--- Excerpted text ---
○ ○ ○ ○ ○ ○ ○

NOW: Annoying calling habits:

  1. Don't call me for directions to my house on the way to an event. I'm likely busy getting things ready or already have other company here. Ok, if it's a true emergency, fine. But plan ahead. Get online and look up directions and print them out if you still live in the dinosaur age...better yet...get a GPS. Again, inventions were invented for a reason.
  2. Don't call me for the phone number or address to where you are going. What the crap. I have a life. Just because I *might* be home doesn't mean I want to look things up for you. There is actually a service that will do this for you for a small fee. It's called...ready for this...INFORMATION! But...again...if you are cheap, plan ahead and http://www.justfuckinggoogleit.com/. OR...if you have a GPS...it will list theses these things. There are also these little electronic handheld thingys that have the Internet that will come right along with you wherever you go. OPTIONS ARE ENDLESS.
  3. Don't call me while you are looking at refrigerators and ask me to research them for you while you are at the store. You've got to be beyond kidding me. This is part of doing your homework. This a MAJOR appliance. One that YOU NEED TO DO YOUR OWN HOMEWORK ON!!!
  4. Don't call me back without checking your freaking voicemail. It just makes you look stupid. I don't care if it wastes your minutes.
  5. Check your voicemails daily. Again, stupid-looking.
  6. Respond to your voicemails within 24 hours. Again, stupid and/or rude-looking...falls on YOU!
  7. Delete your old voicemails. I can't believe how many people I've called who have full Voicemail boxes. Seriously. It takes 2 seconds to delete them. On the other hand, it's a pretty good indicator that I better not leave you one.
  8. Don't complain that I never call you because when I do call you, you manage to somehow violate at least one of the above mentioned rules in a least every phone call.
  9. Don't pass the phone off to someone else in the room without asking. If I wanted to call that person, well, I would've called that person.

○ ○ ○ ○ ○ ○ ○

--- Given material ---
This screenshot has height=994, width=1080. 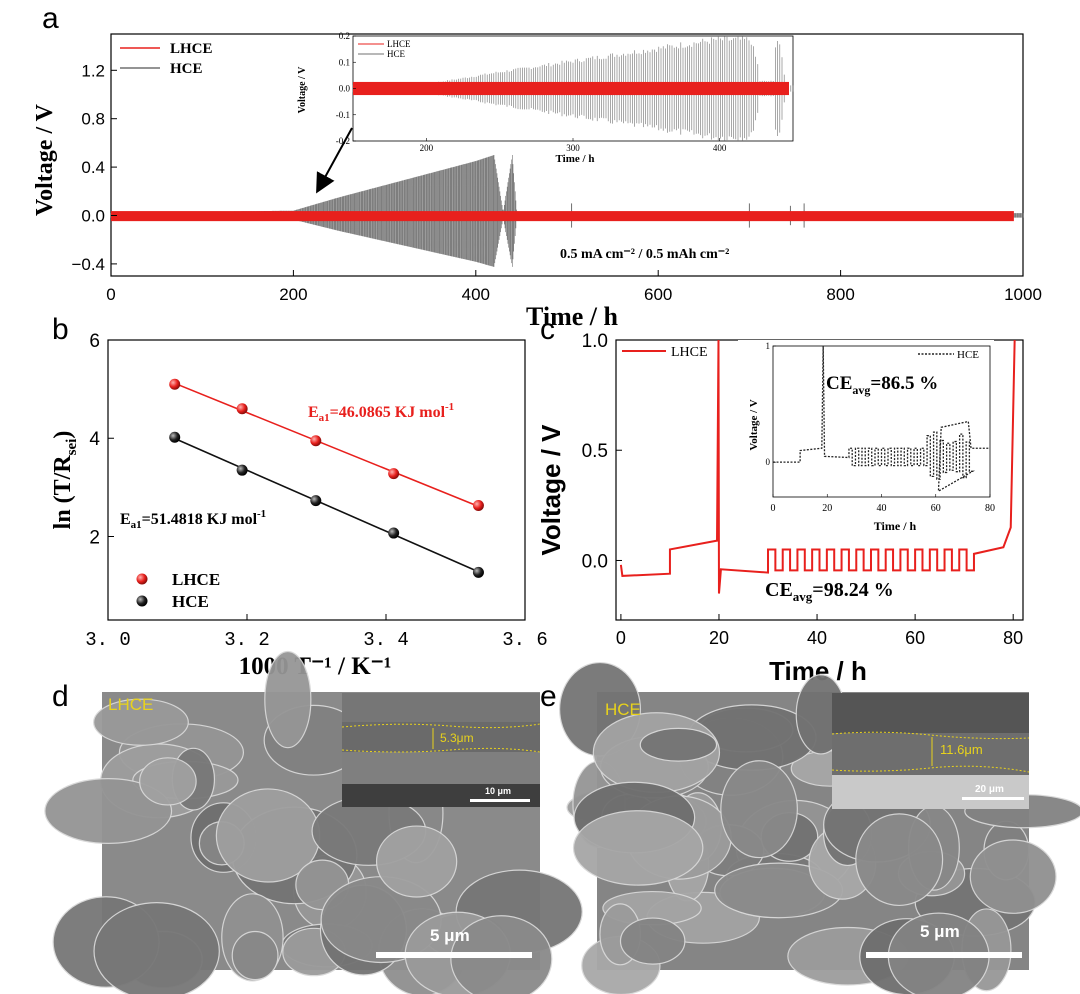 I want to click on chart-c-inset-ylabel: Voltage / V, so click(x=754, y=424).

○ ○ ○ ○ ○ ○ ○

--- Required action ---
Why does the writer of the list of annoying calling habits object to getting calls for directions on the way to an event? Answer in one to three sentences.

--- Answer section ---
At that point the writer is likely busy getting things ready or already has other company at the house. Callers should plan ahead instead by looking up directions online, printing them out or using a GPS.